— WHAT IS EXPECTED —
Reproduce the rows below word for word, leaving out the pictures.

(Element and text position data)

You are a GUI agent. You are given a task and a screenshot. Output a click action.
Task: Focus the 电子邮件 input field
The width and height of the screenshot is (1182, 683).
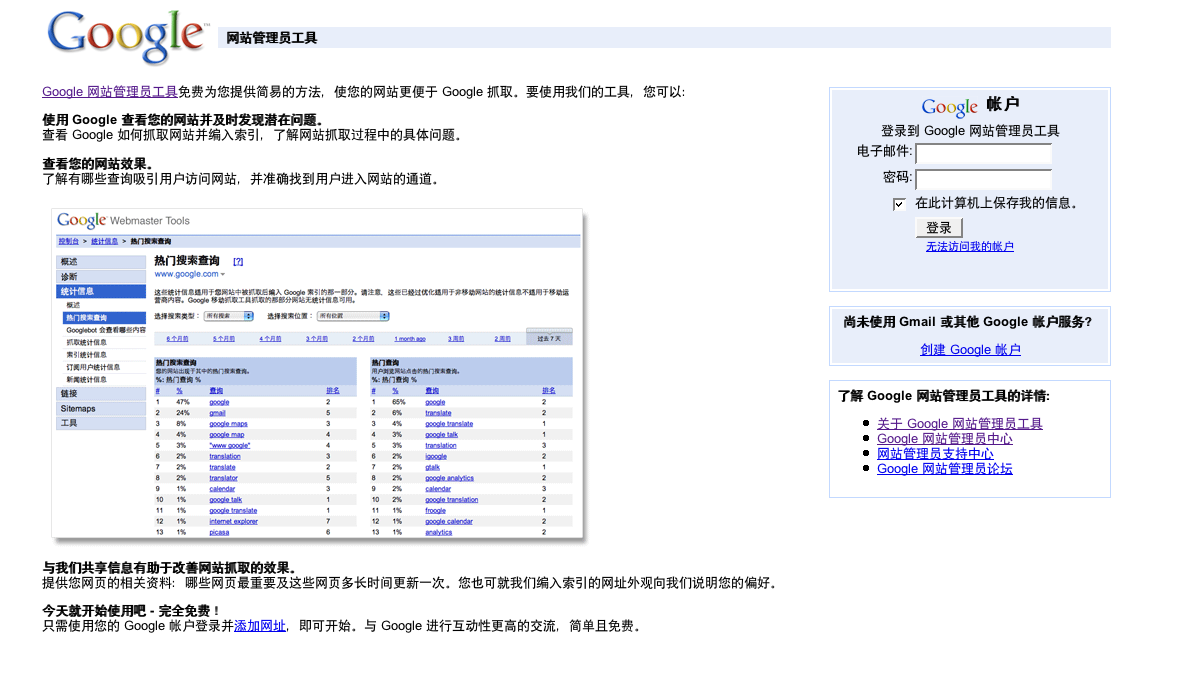(x=983, y=154)
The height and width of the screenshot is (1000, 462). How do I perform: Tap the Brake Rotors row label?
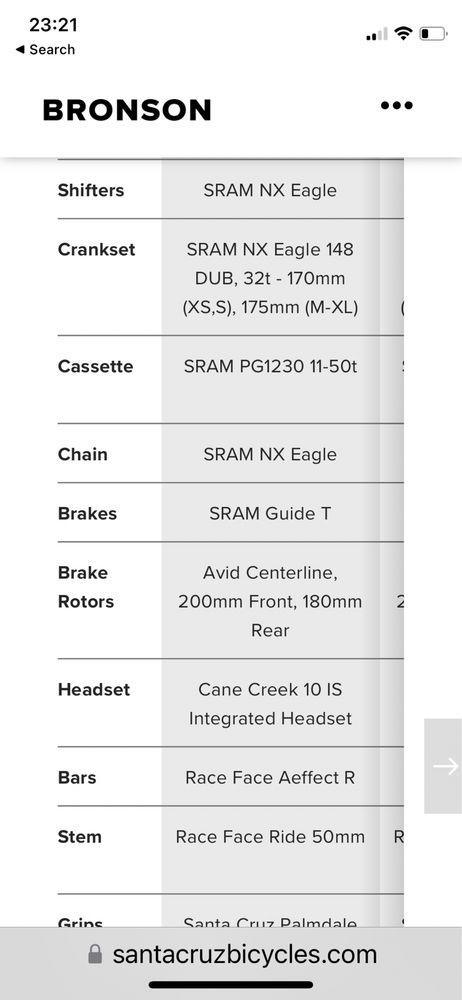point(86,587)
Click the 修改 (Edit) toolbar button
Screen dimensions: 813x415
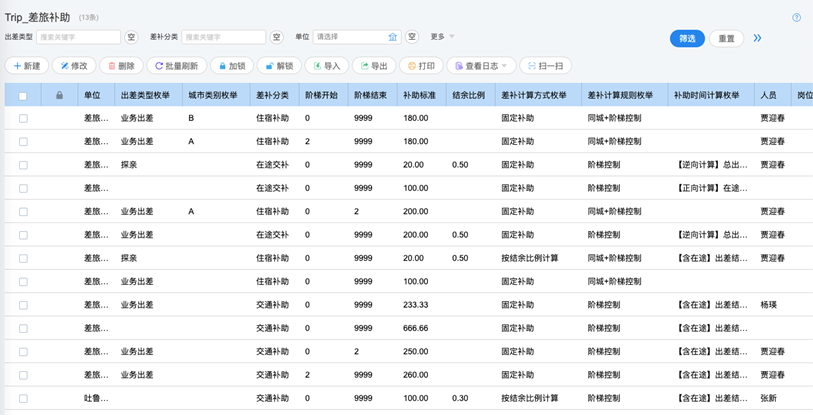coord(74,66)
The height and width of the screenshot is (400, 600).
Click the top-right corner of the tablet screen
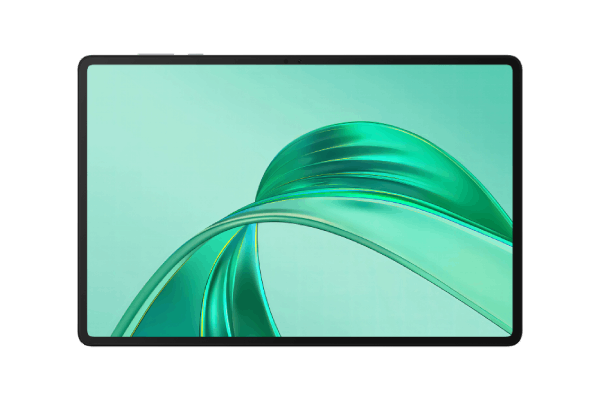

— WORKED ANSWER —
You are a GUI agent. You are given a task and a screenshot. Output a click action.
Task: Focus the 电子邮件 input field
The width and height of the screenshot is (1182, 683).
(x=983, y=154)
The height and width of the screenshot is (1000, 462). How do I perform: Tap the Brake Rotors row label?
point(86,587)
Click the 修改 (Edit) toolbar button
Screen dimensions: 813x415
coord(74,66)
The height and width of the screenshot is (400, 600).
Click the top-right corner of the tablet screen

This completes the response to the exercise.